Rocha rebate Viana e diz não temer possível judicialização da assembleia geral do Vitória
Foto: Glauber Guerra / Bahia Notícias
Os bastidores políticos do Vitória estão em ebulição. Após Raimundo Viana, presidente do clube, classificar a assembleia geral para a reforma do estatuto como “extraoficial” e sinalizar entrar na Justiça para o impedimento do evento, o chefe do conselho deliberativo e deputado federal José Rocha (PR), rebateu as declarações do dirigente (clique aqui) e garantiu que o encontro irá acontecer no próximo dia 20 de novembro, na Arena Fonte Nova. “A proposta está embasada no estatuto, pois foi criada uma comissão de conselheiros para elaborar uma proposta. A comissão trabalhou por quase um ano e 33 conselheiros apresentaram emendas. Algumas foram acatadas e outras rejeitadas.
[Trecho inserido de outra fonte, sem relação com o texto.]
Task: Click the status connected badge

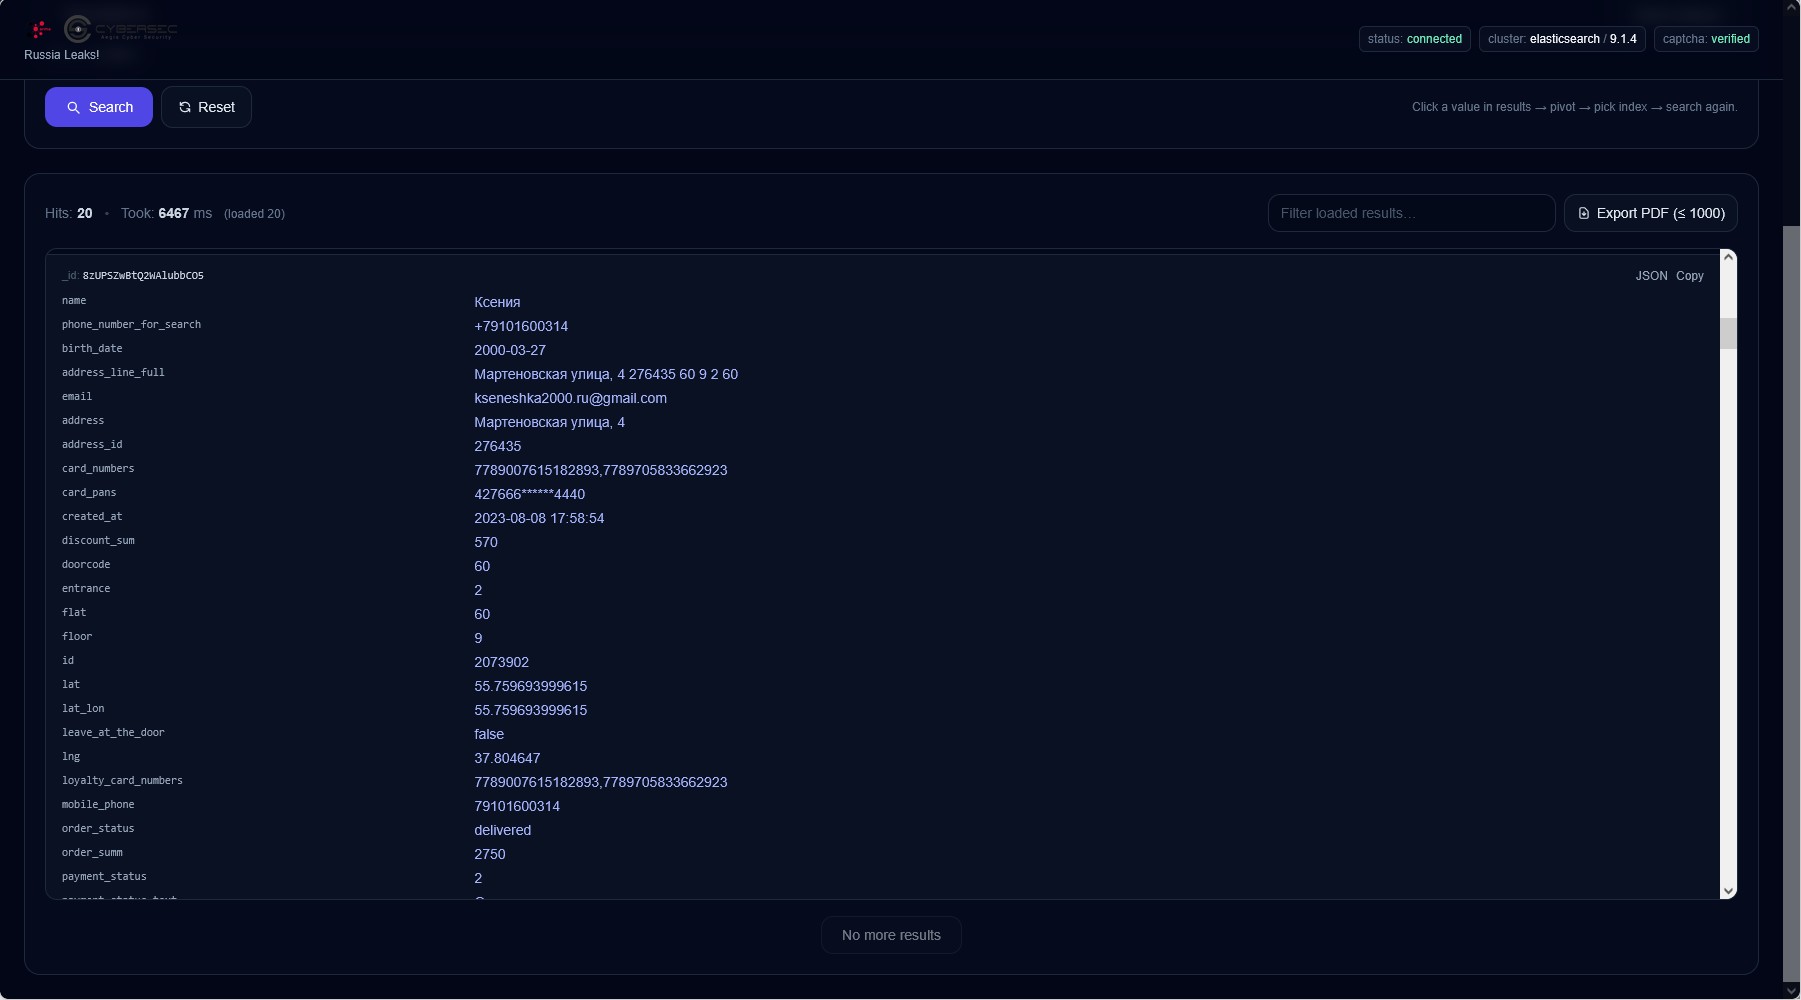Action: [x=1414, y=39]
Não temo uma possível judicialização. A convocação foi feita por edital em um jornal de grande circulação e nós enviamos cópias para o presidente do conselho diretor e cumprir o que determina o estatuto, que é publicar no site do clube e afixar nas dependências do clube. Se ele não cumpriu, ele incorreu em desobediência”, afirmou José Rocha, em entrevista ao Bahia Notícias. Ainda segundo o parlamentar-cartola, caso Raimundo Viana entre com uma ação judicial para impedir a realização da assembleia, isso seria um declaração contrária contra a implantação de eleições diretas no Leão. “A ameaça do presidente em judicializar a realização da assembleia, é um atestado que ele não deseja as eleições diretas na sua sucessão”, atacou.